Photosynthetic characteristics and related leaf traits are important factors affecting shade tolerance of plants. In general, shade-tolerant species show higher initial slope of the light response curve of photosynthesis and lower light compensation point (LCP), but lower photosynthetic rate in light-saturated conditions, compared with shade-intolerant species (Koike 1988). Leaf mass per area (LMA) is thought to be an indicator of leaf construction cost per leaf area (Kudo 1999). Generally, LMA correlates positively with leaf lifespan (Reich et al. 1992); i.e., long-lived leaves need robust structure. Photosynthetic production during leaf lifespan must be greater than the leaf construction cost for positive carbon balance at the level of individual leaves. Leaf nitrogen concentration is a good indicator of maximum photosynthetic rate (or assimilative capacity), because photosynthetic enzymes, such as RuBP carboxylase, contain large quantities of nitrogen in leaves (Ellsworth and Reich 1992, 1993). In particular, photosynthetic nitrogen use efficiency (PNUE) is an important index because nitrogen is a limiting resource for plant growth (Hirose 1987; Hirose and Werger 1987). Early successional species tend to have lower LMA but greater nitrogen concentration and PNUE (Poorter et al. 1990; Reich et al. 1991, 1994; Hikosaka et al. 2002).

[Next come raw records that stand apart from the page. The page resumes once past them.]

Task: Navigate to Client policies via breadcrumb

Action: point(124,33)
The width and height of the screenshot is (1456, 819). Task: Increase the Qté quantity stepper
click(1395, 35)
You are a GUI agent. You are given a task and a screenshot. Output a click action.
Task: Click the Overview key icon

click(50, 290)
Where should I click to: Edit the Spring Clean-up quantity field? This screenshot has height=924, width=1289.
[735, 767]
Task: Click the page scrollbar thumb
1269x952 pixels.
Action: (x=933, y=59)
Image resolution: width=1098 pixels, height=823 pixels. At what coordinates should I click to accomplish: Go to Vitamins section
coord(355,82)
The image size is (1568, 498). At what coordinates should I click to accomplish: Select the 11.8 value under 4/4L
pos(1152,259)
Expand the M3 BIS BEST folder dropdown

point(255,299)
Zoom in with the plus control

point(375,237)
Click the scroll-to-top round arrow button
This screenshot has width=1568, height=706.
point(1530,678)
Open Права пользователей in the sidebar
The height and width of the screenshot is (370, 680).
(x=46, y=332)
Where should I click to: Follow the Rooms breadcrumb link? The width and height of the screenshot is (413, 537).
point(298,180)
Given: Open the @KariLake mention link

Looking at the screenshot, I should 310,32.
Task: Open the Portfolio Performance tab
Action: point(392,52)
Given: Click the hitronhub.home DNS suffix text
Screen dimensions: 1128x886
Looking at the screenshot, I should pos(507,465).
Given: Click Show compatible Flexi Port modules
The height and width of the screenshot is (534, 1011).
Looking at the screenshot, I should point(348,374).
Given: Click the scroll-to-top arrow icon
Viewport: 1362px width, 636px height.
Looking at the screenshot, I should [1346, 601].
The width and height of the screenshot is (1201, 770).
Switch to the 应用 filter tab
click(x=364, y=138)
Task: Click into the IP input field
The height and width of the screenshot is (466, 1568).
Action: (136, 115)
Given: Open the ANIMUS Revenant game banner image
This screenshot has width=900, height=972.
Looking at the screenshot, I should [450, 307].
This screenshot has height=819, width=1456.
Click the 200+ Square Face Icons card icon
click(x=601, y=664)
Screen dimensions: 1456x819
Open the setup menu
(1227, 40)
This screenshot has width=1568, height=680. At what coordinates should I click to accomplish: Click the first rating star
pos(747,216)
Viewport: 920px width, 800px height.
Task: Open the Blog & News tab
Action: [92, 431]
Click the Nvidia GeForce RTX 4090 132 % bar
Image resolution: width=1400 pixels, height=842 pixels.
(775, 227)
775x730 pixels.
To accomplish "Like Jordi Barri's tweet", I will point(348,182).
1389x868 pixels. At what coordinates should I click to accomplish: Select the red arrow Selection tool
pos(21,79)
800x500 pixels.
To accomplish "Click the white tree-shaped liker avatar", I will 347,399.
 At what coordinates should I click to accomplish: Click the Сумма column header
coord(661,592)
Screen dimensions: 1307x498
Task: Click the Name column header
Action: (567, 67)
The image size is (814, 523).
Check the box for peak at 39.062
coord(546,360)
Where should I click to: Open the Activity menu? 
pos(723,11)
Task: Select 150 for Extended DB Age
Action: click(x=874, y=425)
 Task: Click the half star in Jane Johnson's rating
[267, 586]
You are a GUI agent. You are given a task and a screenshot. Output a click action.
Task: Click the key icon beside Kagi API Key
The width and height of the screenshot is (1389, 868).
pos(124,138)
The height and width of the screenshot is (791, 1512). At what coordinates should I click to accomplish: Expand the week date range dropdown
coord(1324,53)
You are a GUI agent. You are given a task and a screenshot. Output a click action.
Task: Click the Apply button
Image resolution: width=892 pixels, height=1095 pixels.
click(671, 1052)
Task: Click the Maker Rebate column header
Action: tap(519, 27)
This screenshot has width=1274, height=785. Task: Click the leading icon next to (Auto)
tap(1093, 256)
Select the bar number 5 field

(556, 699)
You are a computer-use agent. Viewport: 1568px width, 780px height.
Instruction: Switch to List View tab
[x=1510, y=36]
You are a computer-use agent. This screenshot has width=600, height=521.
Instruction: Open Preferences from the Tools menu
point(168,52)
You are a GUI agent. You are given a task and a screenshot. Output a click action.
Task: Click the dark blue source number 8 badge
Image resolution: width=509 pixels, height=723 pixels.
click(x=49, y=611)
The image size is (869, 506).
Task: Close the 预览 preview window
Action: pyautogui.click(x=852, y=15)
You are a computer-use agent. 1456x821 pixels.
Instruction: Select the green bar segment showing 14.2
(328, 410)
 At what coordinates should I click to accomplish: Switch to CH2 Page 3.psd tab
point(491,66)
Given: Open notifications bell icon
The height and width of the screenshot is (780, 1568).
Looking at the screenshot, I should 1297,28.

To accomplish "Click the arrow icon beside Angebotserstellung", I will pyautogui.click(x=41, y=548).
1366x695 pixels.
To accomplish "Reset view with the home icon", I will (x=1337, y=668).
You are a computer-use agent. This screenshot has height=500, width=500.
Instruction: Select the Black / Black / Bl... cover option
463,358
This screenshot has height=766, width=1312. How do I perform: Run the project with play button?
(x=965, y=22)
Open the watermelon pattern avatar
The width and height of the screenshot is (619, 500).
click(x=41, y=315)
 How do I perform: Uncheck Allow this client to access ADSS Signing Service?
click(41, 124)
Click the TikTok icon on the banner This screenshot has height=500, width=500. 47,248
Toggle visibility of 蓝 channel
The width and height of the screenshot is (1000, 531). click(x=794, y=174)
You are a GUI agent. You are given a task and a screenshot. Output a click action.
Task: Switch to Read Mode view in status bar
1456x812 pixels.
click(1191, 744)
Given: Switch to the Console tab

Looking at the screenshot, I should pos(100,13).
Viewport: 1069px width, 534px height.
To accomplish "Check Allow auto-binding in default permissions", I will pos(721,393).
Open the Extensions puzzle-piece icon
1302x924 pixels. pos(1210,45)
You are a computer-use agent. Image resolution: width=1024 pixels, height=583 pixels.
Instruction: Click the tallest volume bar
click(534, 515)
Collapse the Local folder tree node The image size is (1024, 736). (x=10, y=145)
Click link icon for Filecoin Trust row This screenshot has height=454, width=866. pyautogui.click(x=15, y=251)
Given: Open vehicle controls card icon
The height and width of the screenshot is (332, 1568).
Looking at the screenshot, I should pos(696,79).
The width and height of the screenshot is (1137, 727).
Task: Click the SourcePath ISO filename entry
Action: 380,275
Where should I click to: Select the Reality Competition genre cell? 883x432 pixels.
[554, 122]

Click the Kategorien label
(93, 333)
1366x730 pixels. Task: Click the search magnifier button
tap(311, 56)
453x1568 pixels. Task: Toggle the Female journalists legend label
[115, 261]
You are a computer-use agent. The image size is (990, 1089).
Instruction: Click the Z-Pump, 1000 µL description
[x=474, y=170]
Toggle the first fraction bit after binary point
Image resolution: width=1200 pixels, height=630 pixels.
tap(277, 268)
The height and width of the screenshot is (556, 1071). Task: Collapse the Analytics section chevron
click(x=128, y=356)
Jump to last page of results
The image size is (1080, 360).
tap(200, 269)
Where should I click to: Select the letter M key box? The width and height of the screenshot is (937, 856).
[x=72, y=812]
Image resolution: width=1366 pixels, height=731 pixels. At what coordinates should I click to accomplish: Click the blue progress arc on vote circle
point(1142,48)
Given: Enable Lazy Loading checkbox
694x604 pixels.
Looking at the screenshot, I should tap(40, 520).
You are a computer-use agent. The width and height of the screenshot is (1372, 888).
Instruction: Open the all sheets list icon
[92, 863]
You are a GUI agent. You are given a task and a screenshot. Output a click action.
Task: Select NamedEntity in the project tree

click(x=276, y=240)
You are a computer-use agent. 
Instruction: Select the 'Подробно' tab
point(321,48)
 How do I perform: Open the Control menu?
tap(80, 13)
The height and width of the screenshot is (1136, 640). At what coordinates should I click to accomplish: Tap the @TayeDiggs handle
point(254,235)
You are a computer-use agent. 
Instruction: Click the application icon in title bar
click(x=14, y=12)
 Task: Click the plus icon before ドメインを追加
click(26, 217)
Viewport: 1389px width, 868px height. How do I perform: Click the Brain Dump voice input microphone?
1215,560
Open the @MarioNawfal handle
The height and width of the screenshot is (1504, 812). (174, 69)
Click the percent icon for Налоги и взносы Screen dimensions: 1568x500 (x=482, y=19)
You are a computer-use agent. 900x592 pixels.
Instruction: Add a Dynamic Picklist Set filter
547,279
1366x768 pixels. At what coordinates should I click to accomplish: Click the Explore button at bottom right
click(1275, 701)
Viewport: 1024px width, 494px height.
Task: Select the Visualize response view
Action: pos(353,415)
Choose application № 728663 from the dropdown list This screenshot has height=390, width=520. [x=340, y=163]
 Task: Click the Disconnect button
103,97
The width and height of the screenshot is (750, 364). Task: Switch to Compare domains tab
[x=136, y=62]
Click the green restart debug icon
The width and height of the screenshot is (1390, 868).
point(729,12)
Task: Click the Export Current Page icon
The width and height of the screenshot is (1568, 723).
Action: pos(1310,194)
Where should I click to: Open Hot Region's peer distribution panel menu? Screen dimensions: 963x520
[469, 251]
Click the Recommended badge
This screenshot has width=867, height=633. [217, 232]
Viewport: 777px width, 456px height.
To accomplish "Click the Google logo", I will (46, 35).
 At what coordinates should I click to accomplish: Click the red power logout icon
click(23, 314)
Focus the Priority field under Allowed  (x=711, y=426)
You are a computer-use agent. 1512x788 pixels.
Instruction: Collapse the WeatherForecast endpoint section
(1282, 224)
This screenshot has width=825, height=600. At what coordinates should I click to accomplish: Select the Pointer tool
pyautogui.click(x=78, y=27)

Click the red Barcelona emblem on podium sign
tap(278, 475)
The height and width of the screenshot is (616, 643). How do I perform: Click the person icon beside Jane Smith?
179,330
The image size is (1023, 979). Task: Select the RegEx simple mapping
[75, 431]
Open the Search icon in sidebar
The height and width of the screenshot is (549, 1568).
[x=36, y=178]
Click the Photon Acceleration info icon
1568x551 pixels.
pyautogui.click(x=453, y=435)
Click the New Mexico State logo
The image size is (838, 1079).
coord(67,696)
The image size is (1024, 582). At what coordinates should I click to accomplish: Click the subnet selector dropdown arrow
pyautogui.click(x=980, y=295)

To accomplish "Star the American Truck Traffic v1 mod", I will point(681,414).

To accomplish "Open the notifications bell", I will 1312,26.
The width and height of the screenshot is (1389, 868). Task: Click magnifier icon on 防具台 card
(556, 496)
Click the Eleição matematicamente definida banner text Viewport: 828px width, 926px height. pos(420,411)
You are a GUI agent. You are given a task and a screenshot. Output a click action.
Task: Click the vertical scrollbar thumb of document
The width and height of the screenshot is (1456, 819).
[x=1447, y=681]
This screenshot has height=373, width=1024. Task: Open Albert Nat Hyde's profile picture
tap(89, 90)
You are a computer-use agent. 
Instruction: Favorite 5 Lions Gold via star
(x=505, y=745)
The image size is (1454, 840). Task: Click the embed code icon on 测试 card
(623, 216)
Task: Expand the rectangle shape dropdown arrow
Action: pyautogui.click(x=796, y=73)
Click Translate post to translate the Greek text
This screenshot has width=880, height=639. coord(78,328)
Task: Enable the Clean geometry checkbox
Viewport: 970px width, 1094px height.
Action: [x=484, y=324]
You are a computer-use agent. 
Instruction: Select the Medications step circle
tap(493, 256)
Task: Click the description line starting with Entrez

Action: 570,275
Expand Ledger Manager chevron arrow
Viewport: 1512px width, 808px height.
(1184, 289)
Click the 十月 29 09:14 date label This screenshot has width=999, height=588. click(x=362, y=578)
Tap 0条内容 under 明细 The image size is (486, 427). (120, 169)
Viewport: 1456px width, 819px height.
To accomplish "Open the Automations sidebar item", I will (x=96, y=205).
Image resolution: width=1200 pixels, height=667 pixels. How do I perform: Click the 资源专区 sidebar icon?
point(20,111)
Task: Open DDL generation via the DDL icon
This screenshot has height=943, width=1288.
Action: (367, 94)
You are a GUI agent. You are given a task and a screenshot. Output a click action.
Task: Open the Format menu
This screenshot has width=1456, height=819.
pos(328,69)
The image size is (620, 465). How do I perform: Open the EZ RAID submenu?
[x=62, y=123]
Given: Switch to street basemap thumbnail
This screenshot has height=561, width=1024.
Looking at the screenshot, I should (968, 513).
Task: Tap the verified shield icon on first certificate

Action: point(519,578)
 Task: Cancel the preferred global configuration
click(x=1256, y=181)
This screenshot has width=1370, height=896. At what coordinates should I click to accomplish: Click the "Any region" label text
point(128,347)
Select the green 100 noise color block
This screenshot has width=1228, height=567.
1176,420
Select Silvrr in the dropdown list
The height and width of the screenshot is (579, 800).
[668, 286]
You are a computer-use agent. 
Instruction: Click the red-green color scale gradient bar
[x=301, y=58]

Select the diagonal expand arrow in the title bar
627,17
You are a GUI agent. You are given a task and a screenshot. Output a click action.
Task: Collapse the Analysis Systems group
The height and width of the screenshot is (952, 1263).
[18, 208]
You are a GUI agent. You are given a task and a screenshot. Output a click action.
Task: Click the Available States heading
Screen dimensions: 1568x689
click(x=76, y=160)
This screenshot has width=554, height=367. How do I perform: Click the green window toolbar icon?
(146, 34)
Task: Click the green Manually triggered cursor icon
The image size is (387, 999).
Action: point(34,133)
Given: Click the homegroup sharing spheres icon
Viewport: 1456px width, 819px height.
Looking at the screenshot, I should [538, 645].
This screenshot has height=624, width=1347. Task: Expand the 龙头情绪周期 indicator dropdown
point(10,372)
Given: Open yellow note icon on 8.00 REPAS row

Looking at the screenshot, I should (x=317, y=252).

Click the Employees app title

Kuroiwa (1960) showed that the maximum photosynthetic rate and leaf nitrogen concentration were greater in A. veitchii than A. mariesii. By contrast, Kimura (1963) showed that the maximum photosynthetic rate did not differ between the two Abies species, although the photosynthetic rate of A. mariesii was greater than that of A. veitchii in dark conditions. No further studies have compared the photosynthetic light response curve and related leaf traits between the two Abies species. Therefore, the objective of this study was to examine whether photosynthetic traits of A. veitchii are more favorable for growth in bright conditions than those of A. mariesii by comparing the photosynthetic light response curve, leaf nitrogen concentration, LMA, and PNUE between the two Abies species.
Materials and methods
Study site
This study was conducted at 2000 m above sea level on the east slope of Mt. Norikura (36°06′N, 137°33′E, 3026 m a.s.l.) in central Japan. A. veitchii and A. mariesii dominate between 1600 and 2000 m a.s.l. and between 2000 and 2500 m a.s.l., respectively (Miyajima et al. 2007). The two Abies species codominate around 2000 m a.s.l. The mean monthly temperatures of the coldest month (January) and the hottest month (August) at the study site (2000 m a.s.l.) were estimated as –9.2 and 14.9 °C, respectively, with annual mean temperature of 2.7 °C, from temperatures recorded at Nagawa Weather Station (1068 m a.s.l.) during 1979–2011 using the standard lapse rate of –0.6 °C for each +100 m altitude. The soil type was Gleyic Cambisols (Oura 2010), covered with a thick litter layer.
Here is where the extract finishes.